_Text shown:_
For example, imagine that our engine renders two frames, and that the frame-time for each update is 30 milliseconds. This will result in two state changes, each representing a time update of 30ms. Now imagine that we wish to replay this sequence, as seen from a different viewpoint in the world. From this new viewpoint, we can see fewer world objects, and consequently our engine renders at a higher frame rate. Perhaps a single frame takes only 20ms to render. Instead of generating 2 frames of 30ms, our frame rate independent engine now generates 3 frames of 20ms. The result of this is that our car's position is now slightly different. Even though it has been moving for exactly the same amount of time, inaccuracies in the integration of its velocity mean that its position is marginally different. In the replay, the car is not passing through the same set of states as it did the original sequence. Aside from this, we also have a problem reapplying the player inputs. If the inputs are read once per frame, then we cannot apply them at exactly the same time in the replay as we did when they were originally applied.

Dealing with system time readings is thus critical to reproducibility. Even when running a replay on the same computer that it was generated, there is no guarantee that the same timer readings will be generated. Even making a small change to the view point will result in different readings, and therefore a different sequence of game states. This problem is exacerbated when running a PC based game, because the OS may be executing other external processes, or the player may, perhaps, decide to upgrade his or her graphics card to achieve a higher frame rate!

Unfortunately, timer readings cannot be eliminated from the game, or even made to be predictable, if we are to retain frame rate independent animation. However, the game state may easily be de-coupled from the system time. Perhaps the simplest way to do this is to quantise the state execution time, by updating the game state at a fixed frequency. Game updates can then be controlled with a small time control loop. This loop reads the system time, and decides how many fixed-time state updates to execute. When the required number of updates have been applied, the frame is rendered. This of course means that several state updates may occur to produce a single rendered frame of animation.

The C-like pseudo code for such a system is shown below. In this case, the game state is updated at a frequency of 100Hz (10 millisecond increments).

static int execution_time; //time to be executed this frame
static int num_updates = 0;
static const int update_time = 10; //miliseconds = 100hz;
static bool playing = true;
while(playing) //frame update
{

//see how much time we need to execute for the next rendered //frame : read system timer & find elapsed time
execution_time += LastFrameTime();
while(execution_time > update_time)

_Work required:_
In the text on game timing and replays, reproduce word for word the part that opens with the words containing "Dealing with system" and closes with "higher frame rate!".

_Supplied information:_
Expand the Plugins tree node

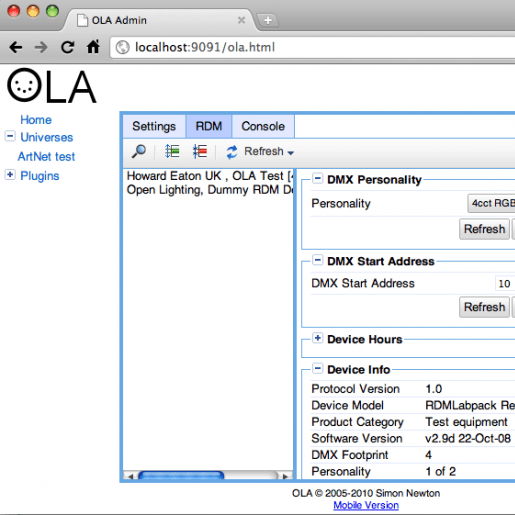tap(10, 174)
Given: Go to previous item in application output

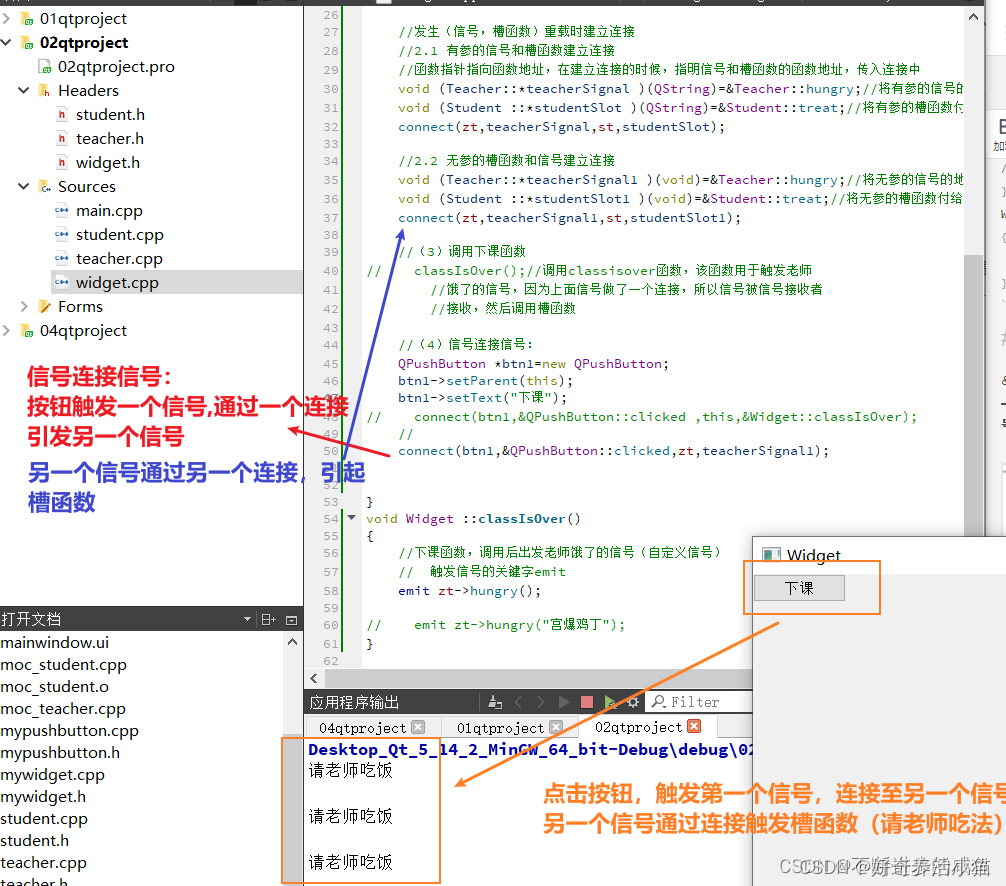Looking at the screenshot, I should click(x=517, y=701).
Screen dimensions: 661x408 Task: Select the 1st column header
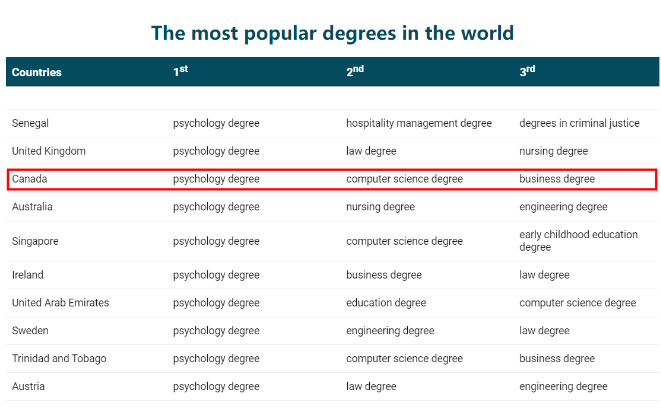(180, 71)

_Answer to this exercise:_
Dealing with system time readings is thus critical to reproducibility. Even when running a replay on the same computer that it was generated, there is no guarantee that the same timer readings will be generated. Even making a small change to the view point will result in different readings, and therefore a different sequence of game states. This problem is exacerbated when running a PC based game, because the OS may be executing other external processes, or the player may, perhaps, decide to upgrade his or her graphics card to achieve a higher frame rate!